▶ **ASSIGNMENT**
The data follows. Retype every entry exactly.

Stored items

● ● ● ●

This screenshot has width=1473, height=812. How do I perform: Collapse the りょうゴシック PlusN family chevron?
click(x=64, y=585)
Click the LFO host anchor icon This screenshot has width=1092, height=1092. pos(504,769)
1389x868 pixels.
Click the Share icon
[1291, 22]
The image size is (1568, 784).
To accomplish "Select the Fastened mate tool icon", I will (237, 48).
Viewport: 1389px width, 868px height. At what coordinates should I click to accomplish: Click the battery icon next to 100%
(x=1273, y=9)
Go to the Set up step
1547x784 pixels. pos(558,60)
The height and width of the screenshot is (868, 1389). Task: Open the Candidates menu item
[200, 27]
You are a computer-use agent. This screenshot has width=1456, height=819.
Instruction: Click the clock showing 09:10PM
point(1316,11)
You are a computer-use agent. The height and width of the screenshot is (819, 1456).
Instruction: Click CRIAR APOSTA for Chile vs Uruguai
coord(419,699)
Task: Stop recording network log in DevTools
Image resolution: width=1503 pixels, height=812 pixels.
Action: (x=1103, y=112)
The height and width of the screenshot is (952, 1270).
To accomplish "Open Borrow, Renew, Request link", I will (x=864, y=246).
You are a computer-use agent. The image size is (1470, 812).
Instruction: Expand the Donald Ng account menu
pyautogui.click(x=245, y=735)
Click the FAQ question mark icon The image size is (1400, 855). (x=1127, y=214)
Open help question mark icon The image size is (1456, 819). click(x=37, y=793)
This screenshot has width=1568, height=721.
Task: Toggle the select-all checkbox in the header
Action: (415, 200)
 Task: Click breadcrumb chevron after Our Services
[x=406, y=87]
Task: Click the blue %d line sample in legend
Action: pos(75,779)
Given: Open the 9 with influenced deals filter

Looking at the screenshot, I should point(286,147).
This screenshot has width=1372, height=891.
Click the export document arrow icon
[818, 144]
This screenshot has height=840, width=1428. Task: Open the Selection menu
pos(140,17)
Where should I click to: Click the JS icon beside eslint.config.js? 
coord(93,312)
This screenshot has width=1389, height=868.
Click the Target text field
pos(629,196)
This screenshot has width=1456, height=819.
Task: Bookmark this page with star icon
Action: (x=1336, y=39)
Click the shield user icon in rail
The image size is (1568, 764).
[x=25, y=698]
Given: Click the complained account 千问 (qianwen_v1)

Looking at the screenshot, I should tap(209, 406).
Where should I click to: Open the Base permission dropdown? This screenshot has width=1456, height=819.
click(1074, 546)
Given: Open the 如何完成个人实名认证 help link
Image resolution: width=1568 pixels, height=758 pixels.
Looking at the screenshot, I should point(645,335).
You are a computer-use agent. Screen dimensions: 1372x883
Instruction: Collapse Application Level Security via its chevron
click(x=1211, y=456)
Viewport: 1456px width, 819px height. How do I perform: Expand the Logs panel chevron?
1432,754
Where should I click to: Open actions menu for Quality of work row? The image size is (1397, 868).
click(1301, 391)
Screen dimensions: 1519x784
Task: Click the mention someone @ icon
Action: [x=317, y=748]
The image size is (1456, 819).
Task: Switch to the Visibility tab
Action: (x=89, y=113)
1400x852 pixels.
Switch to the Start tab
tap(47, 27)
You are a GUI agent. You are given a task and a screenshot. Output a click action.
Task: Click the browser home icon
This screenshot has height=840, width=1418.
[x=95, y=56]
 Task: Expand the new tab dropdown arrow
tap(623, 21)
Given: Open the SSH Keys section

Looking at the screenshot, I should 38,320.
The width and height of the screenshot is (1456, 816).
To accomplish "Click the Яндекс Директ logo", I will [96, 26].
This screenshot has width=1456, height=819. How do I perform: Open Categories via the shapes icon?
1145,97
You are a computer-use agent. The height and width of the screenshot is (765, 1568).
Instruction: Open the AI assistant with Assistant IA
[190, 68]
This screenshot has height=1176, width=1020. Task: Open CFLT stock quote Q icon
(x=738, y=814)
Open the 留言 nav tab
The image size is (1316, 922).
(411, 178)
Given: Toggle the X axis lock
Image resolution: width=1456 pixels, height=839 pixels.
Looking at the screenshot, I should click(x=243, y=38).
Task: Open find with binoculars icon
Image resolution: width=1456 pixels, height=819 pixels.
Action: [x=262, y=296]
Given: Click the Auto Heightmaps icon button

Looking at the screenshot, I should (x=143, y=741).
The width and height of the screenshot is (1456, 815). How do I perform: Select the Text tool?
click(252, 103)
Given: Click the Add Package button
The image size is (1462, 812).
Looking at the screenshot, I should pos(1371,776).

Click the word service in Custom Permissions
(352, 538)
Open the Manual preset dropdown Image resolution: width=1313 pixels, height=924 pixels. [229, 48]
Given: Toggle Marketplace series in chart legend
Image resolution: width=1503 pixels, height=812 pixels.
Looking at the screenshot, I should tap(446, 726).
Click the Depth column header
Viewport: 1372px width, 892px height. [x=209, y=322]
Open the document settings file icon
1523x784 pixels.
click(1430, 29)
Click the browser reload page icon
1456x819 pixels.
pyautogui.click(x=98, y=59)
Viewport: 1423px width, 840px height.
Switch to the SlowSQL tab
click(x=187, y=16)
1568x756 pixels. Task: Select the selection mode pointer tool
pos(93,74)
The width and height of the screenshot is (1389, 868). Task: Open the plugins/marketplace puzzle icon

● ● ● ●

▶ **SOLUTION TO THIS PROBLEM**
This screenshot has width=1473, height=812. How do I perform: Collapse the りょうゴシック PlusN family chevron?
click(x=64, y=585)
Click the LFO host anchor icon This screenshot has width=1092, height=1092. pos(504,769)
1389x868 pixels.
Click the Share icon
[1291, 22]
The image size is (1568, 784).
To accomplish "Select the Fastened mate tool icon", I will (237, 48).
Viewport: 1389px width, 868px height. At what coordinates should I click to accomplish: Click the battery icon next to 100%
(x=1273, y=9)
Go to the Set up step
1547x784 pixels. pos(558,60)
The height and width of the screenshot is (868, 1389). Task: Open the Candidates menu item
[200, 27]
You are a computer-use agent. This screenshot has width=1456, height=819.
Instruction: Click the clock showing 09:10PM
point(1316,11)
You are a computer-use agent. The height and width of the screenshot is (819, 1456).
Instruction: Click CRIAR APOSTA for Chile vs Uruguai
coord(419,699)
Task: Stop recording network log in DevTools
Image resolution: width=1503 pixels, height=812 pixels.
Action: (x=1103, y=112)
The height and width of the screenshot is (952, 1270).
To accomplish "Open Borrow, Renew, Request link", I will (x=864, y=246).
You are a computer-use agent. The image size is (1470, 812).
Instruction: Expand the Donald Ng account menu
pyautogui.click(x=245, y=735)
Click the FAQ question mark icon The image size is (1400, 855). (x=1127, y=214)
Open help question mark icon The image size is (1456, 819). click(x=37, y=793)
This screenshot has width=1568, height=721.
Task: Toggle the select-all checkbox in the header
Action: (415, 200)
 Task: Click breadcrumb chevron after Our Services
[x=406, y=87]
Task: Click the blue %d line sample in legend
Action: pos(75,779)
Given: Open the 9 with influenced deals filter

Looking at the screenshot, I should point(286,147).
This screenshot has width=1372, height=891.
Click the export document arrow icon
[818, 144]
This screenshot has height=840, width=1428. Task: Open the Selection menu
pos(140,17)
Where should I click to: Click the JS icon beside eslint.config.js? 
coord(93,312)
This screenshot has width=1389, height=868.
Click the Target text field
pos(629,196)
This screenshot has width=1456, height=819.
Task: Bookmark this page with star icon
Action: (x=1336, y=39)
Click the shield user icon in rail
The image size is (1568, 764).
[x=25, y=698]
Given: Click the complained account 千问 (qianwen_v1)

Looking at the screenshot, I should tap(209, 406).
Where should I click to: Open the Base permission dropdown? This screenshot has width=1456, height=819.
click(1074, 546)
Given: Open the 如何完成个人实名认证 help link
Image resolution: width=1568 pixels, height=758 pixels.
Looking at the screenshot, I should point(645,335).
You are a computer-use agent. Screen dimensions: 1372x883
Instruction: Collapse Application Level Security via its chevron
click(x=1211, y=456)
Viewport: 1456px width, 819px height. How do I perform: Expand the Logs panel chevron?
1432,754
Where should I click to: Open actions menu for Quality of work row? The image size is (1397, 868).
click(1301, 391)
Screen dimensions: 1519x784
Task: Click the mention someone @ icon
Action: [x=317, y=748]
The image size is (1456, 819).
Task: Switch to the Visibility tab
Action: (x=89, y=113)
1400x852 pixels.
Switch to the Start tab
tap(47, 27)
You are a GUI agent. You are given a task and a screenshot. Output a click action.
Task: Click the browser home icon
This screenshot has height=840, width=1418.
[x=95, y=56]
 Task: Expand the new tab dropdown arrow
tap(623, 21)
Given: Open the SSH Keys section

Looking at the screenshot, I should 38,320.
The width and height of the screenshot is (1456, 816).
To accomplish "Click the Яндекс Директ logo", I will [96, 26].
This screenshot has width=1456, height=819. How do I perform: Open Categories via the shapes icon?
1145,97
You are a computer-use agent. The height and width of the screenshot is (765, 1568).
Instruction: Open the AI assistant with Assistant IA
[190, 68]
This screenshot has height=1176, width=1020. Task: Open CFLT stock quote Q icon
(x=738, y=814)
Open the 留言 nav tab
The image size is (1316, 922).
(411, 178)
Given: Toggle the X axis lock
Image resolution: width=1456 pixels, height=839 pixels.
Looking at the screenshot, I should click(x=243, y=38).
Task: Open find with binoculars icon
Image resolution: width=1456 pixels, height=819 pixels.
Action: [x=262, y=296]
Given: Click the Auto Heightmaps icon button

Looking at the screenshot, I should (x=143, y=741).
The width and height of the screenshot is (1456, 815). How do I perform: Select the Text tool?
click(252, 103)
Given: Click the Add Package button
The image size is (1462, 812).
Looking at the screenshot, I should pos(1371,776).

Click the word service in Custom Permissions
(352, 538)
Open the Manual preset dropdown Image resolution: width=1313 pixels, height=924 pixels. [229, 48]
Given: Toggle Marketplace series in chart legend
Image resolution: width=1503 pixels, height=812 pixels.
Looking at the screenshot, I should tap(446, 726).
Click the Depth column header
Viewport: 1372px width, 892px height. [x=209, y=322]
Open the document settings file icon
1523x784 pixels.
click(1430, 29)
Click the browser reload page icon
1456x819 pixels.
pyautogui.click(x=98, y=59)
Viewport: 1423px width, 840px height.
Switch to the SlowSQL tab
click(x=187, y=16)
1568x756 pixels. Task: Select the selection mode pointer tool
pos(93,74)
The width and height of the screenshot is (1389, 868). Task: Open the plugins/marketplace puzzle icon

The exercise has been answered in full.